Usé el término imberbe para calificar a un político cuando Alberto Meléndez Apodaca era edil de Pachuca y no, no fue dedicado a él sino a su todopoderoso asesor, José Luis Guevara, quien cuando vio ese epíteto dedicado a su gestión me llamó para preguntarme que había querido decir con ese término.

En el sentido lato de la palabra, el imberbe es quien no tiene barba, por lo que en un segundo significado es el novel, el novato, el inexperto, quien no sabe; en política no sólo se trata del que no sabe sino aquel que tristemente no sabe, no tiene experiencia y va error tras error porque actúa de manera necia y caprichosa, como un niño. No solo no sabe, no sabe que no sabe.

El gran problema de las transiciones gubernamentales está en ese ejército de imberbes que llegan con títulos rimbombantes bajo el brazo, creyentes de que pasar con excelencia por las aulas les da las herramientas suficientes para decidir, ejecutar, diseñar y planear políticas públicas sin conocer la realidad sobre la que trabajarán.

Tiene la misma lógica de los operadores políticos que conocen a ras de tierra los municipios, las secciones, los liderazgos, pero a la hora de ejecutar labores que van más allá de una elección, de la operación político-electoral son incapaces porque la política es más que porras, acarreos y proselitismo.

Pero volviendo a los imberbes, el problema que no es nuevo se recicla sexenio tras sexenio con la llegada de funcionarios que llegan queriendo inventar el hilo negro, imponer su visión y sobre todo llevar a su grupo político, sus cuates o su bolita de la escuela a la administración pública con sólo méritos meramente académicos.

¿Es esto malo? Sí y no, porque si bien se necesita conocimiento teórico –en un mundo donde nos vamos haciendo cada vez más especialistas de porciones más pequeñas de conocimiento—, es también una realidad que se necesita el pulso, la experiencia y la capacidad de llevar al terreno de lo práctico lo aprendido en las aulas. Y es aquí donde los imberbes pierden, siempre, no sólo porque no saben cómo hacer eso, sino que no saben que no saben, y empiezan a dar palos de ciego, haciendo sus curvas de aprendizaje más largas, más tortuosas e incluso interminables.

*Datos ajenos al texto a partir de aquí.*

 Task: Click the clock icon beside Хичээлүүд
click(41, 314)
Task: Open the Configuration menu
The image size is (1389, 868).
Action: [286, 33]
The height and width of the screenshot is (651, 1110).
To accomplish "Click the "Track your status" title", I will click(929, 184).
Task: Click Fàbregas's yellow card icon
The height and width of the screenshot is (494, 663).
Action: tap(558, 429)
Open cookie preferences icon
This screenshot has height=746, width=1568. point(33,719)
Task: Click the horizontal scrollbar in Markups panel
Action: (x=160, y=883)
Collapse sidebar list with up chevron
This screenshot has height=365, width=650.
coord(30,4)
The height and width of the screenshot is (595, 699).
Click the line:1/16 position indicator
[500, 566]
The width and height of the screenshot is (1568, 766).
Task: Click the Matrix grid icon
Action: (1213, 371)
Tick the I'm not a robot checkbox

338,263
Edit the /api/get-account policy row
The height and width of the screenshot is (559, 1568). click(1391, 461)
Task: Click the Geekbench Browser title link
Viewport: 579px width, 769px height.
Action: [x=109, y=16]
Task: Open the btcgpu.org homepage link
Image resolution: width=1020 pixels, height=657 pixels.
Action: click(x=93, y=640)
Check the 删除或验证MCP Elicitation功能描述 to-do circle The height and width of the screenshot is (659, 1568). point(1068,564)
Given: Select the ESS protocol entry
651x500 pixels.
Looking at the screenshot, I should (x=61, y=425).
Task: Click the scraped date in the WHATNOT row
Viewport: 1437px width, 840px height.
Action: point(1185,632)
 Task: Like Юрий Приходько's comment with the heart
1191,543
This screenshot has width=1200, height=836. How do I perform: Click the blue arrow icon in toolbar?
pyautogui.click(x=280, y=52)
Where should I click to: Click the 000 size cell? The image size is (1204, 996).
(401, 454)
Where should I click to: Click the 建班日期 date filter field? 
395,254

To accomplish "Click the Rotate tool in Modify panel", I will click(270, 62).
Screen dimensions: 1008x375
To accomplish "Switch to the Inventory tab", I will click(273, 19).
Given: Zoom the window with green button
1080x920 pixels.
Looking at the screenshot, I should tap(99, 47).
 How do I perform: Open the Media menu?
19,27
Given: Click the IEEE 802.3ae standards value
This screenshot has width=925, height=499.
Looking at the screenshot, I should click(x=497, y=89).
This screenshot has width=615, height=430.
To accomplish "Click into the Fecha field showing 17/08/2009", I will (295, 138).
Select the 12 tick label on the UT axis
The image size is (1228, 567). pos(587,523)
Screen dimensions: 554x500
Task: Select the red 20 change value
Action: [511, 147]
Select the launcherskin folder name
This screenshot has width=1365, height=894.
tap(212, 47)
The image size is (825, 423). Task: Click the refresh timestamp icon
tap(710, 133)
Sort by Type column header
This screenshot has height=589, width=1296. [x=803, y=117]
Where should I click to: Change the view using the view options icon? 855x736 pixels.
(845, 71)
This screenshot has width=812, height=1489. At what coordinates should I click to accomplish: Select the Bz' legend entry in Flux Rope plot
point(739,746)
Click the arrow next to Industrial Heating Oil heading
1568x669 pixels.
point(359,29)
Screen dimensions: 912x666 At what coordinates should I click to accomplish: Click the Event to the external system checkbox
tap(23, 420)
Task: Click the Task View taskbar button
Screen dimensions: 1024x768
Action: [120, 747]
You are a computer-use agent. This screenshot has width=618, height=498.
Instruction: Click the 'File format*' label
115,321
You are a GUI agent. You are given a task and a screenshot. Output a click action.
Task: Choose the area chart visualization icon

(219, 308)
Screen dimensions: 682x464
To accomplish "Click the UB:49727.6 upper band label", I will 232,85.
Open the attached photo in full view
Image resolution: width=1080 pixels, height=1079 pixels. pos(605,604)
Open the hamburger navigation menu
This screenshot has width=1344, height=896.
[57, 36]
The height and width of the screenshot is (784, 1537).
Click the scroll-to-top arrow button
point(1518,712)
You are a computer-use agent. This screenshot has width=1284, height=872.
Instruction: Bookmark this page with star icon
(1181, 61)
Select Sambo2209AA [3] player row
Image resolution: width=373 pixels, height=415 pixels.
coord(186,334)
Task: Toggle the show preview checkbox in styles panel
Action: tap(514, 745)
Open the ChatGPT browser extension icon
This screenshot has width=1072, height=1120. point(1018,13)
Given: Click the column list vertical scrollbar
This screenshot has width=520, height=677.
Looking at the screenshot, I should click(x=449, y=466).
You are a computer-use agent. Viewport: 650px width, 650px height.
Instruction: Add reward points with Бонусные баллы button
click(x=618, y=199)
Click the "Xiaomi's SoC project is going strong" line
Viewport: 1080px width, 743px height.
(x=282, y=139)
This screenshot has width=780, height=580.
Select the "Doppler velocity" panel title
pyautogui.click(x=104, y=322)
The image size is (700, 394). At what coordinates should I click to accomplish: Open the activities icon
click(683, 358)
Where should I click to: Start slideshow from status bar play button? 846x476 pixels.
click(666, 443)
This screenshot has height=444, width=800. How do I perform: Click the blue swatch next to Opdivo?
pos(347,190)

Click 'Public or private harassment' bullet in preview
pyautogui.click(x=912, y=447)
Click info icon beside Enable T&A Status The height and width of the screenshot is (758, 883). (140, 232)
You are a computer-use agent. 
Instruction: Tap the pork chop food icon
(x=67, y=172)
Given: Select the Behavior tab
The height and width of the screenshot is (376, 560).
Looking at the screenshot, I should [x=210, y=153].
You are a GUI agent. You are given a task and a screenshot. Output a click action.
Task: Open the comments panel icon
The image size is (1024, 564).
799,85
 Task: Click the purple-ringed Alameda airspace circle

Sin embargo, a todo cambio de régimen le sigue una limpia de empleados que tienen experiencia, conocimiento, capacidad y saben cómo hacer las cosas, pero a ojos de los recién llegados todo olerá a adversarios y enemigos que tienen que irse para dar llegada al nuevo equipo, al grupo político, a los cuates y a los que apoyaron, echando por la borda años e incluso décadas de conocimientos en aras de una malentendida transición.

Y así como con la llegada del panismo a la Presidencia de la República los imberbes que llegaron dificultaron y ralentizaron el cambio prometido, al grado de que trásfugas priistas se travistieron de blanquiazules para mantener la maquinaria caminando, lo mismo ocurrió en una extraña “transición” del olverismmo al fayadismo cuando el último gobernador priista de Hidalgo intentó formar su propia “nueva clase política” llenando de improvisación y soberbios imberbes las oficinas gubernamentales, con una auténtica purga de trabajadores gubernamentales experimentados –veamos el caso de las estaciones radiales que perderá el gobierno estatal—, lo que a fin de cuentas originó el caos que día a día las auditorías y la labor de la Procuraduría revelan como actos de corrupción y de pésima operación desde el gobierno.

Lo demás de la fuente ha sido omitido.